Collected data entries

::::::::::

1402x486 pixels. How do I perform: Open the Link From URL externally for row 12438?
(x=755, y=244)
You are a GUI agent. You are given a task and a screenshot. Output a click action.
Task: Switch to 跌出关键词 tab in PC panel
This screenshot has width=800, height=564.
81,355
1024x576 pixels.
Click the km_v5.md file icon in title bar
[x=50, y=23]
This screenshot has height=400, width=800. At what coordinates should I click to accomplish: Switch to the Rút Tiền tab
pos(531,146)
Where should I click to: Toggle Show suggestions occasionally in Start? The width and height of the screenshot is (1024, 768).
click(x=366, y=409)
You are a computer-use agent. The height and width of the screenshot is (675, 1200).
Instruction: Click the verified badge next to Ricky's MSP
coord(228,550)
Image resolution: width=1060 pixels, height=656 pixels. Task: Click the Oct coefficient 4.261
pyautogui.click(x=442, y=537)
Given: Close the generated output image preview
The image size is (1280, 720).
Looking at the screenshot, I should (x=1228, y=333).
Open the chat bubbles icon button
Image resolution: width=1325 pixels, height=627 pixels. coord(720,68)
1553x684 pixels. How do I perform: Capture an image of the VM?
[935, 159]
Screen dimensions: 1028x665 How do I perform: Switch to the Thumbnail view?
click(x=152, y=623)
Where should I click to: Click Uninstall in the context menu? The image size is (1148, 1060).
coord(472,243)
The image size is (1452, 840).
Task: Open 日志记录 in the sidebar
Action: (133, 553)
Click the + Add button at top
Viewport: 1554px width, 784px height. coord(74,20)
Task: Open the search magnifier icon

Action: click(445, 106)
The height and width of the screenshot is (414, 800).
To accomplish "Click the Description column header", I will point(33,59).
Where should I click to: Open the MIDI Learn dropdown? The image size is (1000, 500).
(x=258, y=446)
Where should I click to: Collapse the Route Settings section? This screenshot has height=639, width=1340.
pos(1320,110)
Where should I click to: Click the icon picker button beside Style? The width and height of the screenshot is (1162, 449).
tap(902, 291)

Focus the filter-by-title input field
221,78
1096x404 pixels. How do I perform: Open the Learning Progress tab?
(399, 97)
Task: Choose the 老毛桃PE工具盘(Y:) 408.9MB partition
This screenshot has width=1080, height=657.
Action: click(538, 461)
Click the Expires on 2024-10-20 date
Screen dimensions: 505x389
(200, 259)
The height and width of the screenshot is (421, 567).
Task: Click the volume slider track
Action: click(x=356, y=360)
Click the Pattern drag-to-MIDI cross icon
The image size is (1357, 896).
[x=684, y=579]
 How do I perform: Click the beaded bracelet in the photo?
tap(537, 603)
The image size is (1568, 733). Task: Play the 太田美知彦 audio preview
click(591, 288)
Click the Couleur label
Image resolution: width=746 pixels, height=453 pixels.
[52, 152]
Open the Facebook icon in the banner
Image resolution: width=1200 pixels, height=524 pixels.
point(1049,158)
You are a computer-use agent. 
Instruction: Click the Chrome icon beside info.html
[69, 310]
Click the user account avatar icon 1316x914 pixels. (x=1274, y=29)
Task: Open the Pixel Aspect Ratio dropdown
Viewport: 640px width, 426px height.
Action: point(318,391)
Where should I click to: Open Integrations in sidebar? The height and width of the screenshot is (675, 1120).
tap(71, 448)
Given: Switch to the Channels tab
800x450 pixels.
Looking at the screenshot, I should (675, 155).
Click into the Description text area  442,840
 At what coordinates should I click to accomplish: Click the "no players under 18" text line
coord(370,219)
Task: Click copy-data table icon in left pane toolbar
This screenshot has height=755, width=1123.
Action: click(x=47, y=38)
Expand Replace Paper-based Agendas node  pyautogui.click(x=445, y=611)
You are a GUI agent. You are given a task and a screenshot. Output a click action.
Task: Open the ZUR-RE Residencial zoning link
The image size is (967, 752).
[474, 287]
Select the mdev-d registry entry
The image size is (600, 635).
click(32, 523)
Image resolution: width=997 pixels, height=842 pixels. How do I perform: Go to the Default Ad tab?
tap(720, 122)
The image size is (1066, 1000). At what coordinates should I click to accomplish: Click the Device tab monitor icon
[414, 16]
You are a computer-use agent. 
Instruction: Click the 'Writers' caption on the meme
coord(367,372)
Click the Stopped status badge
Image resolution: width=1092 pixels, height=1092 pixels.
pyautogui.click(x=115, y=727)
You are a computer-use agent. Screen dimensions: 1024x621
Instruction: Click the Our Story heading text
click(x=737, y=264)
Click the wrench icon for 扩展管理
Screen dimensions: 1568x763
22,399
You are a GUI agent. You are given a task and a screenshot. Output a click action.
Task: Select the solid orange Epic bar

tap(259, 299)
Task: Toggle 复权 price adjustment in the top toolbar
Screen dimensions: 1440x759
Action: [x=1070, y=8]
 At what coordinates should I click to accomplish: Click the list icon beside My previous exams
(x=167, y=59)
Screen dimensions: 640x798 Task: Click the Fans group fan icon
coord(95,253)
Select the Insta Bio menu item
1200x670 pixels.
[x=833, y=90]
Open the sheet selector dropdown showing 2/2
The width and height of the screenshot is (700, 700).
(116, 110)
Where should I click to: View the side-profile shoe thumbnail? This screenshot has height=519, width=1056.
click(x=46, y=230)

::::::::::

_Exercise prompt_. Restate exactly the records above from their first line through the line that holds "1024x576 pixels.", please, including both and leaving out all others.

_Answer box_.
1402x486 pixels. How do I perform: Open the Link From URL externally for row 12438?
(x=755, y=244)
You are a GUI agent. You are given a task and a screenshot. Output a click action.
Task: Switch to 跌出关键词 tab in PC panel
This screenshot has width=800, height=564.
81,355
1024x576 pixels.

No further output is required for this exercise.